[[ INFORMATION PROVIDED open ]]
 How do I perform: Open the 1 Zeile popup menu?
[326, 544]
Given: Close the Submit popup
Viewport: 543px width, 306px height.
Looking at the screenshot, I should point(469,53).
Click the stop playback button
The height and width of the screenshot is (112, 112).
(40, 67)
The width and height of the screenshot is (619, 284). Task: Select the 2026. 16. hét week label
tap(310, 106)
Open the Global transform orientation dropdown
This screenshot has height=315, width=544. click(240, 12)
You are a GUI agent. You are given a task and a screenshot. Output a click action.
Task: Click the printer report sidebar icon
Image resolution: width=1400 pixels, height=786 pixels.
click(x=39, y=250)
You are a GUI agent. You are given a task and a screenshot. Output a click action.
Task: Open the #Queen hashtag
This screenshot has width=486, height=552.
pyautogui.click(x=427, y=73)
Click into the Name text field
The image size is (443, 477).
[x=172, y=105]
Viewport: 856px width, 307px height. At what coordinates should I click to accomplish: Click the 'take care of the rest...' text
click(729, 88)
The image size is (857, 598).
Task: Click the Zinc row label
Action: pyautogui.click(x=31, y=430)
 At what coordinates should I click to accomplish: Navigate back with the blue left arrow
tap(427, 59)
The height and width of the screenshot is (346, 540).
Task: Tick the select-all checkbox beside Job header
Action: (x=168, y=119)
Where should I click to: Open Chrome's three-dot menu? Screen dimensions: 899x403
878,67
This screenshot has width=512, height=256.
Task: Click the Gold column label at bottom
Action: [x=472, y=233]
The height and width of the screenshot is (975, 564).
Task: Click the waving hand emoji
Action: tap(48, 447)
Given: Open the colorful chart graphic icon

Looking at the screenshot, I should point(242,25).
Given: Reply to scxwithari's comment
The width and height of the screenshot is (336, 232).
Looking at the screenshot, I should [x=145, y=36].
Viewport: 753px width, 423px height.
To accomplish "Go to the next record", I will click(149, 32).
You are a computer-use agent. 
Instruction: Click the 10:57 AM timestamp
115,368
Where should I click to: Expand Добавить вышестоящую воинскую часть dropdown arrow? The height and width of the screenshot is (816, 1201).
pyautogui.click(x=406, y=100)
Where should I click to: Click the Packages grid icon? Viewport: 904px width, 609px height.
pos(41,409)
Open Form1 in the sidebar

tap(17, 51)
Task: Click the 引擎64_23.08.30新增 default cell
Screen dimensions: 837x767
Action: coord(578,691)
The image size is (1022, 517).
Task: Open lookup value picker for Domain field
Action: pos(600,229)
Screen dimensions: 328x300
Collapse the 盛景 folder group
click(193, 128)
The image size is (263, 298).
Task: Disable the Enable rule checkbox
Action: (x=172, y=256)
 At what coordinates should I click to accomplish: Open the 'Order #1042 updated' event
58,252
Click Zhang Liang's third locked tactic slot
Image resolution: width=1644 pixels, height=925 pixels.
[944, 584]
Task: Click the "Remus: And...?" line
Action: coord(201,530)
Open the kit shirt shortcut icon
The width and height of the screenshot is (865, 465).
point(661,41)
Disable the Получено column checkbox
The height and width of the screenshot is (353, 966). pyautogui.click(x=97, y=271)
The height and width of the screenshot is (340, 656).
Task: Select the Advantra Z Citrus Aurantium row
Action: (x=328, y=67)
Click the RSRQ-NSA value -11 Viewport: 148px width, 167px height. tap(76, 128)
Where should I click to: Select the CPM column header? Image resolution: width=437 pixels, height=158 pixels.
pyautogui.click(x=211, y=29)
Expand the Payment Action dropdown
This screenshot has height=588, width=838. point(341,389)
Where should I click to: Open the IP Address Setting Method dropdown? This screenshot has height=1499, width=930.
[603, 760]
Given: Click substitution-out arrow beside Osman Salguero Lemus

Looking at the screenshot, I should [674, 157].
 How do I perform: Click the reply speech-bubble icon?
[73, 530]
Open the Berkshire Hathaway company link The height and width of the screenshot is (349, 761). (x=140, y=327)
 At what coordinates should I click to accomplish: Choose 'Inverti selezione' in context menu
[[ INFORMATION PROVIDED closed ]]
PROBLEM: Output the records above exactly, from their first line through the line that contains "Click the stop playback button", and add nothing.

OUTPUT OF THE EXERCISE:
 How do I perform: Open the 1 Zeile popup menu?
[326, 544]
Given: Close the Submit popup
Viewport: 543px width, 306px height.
Looking at the screenshot, I should point(469,53).
Click the stop playback button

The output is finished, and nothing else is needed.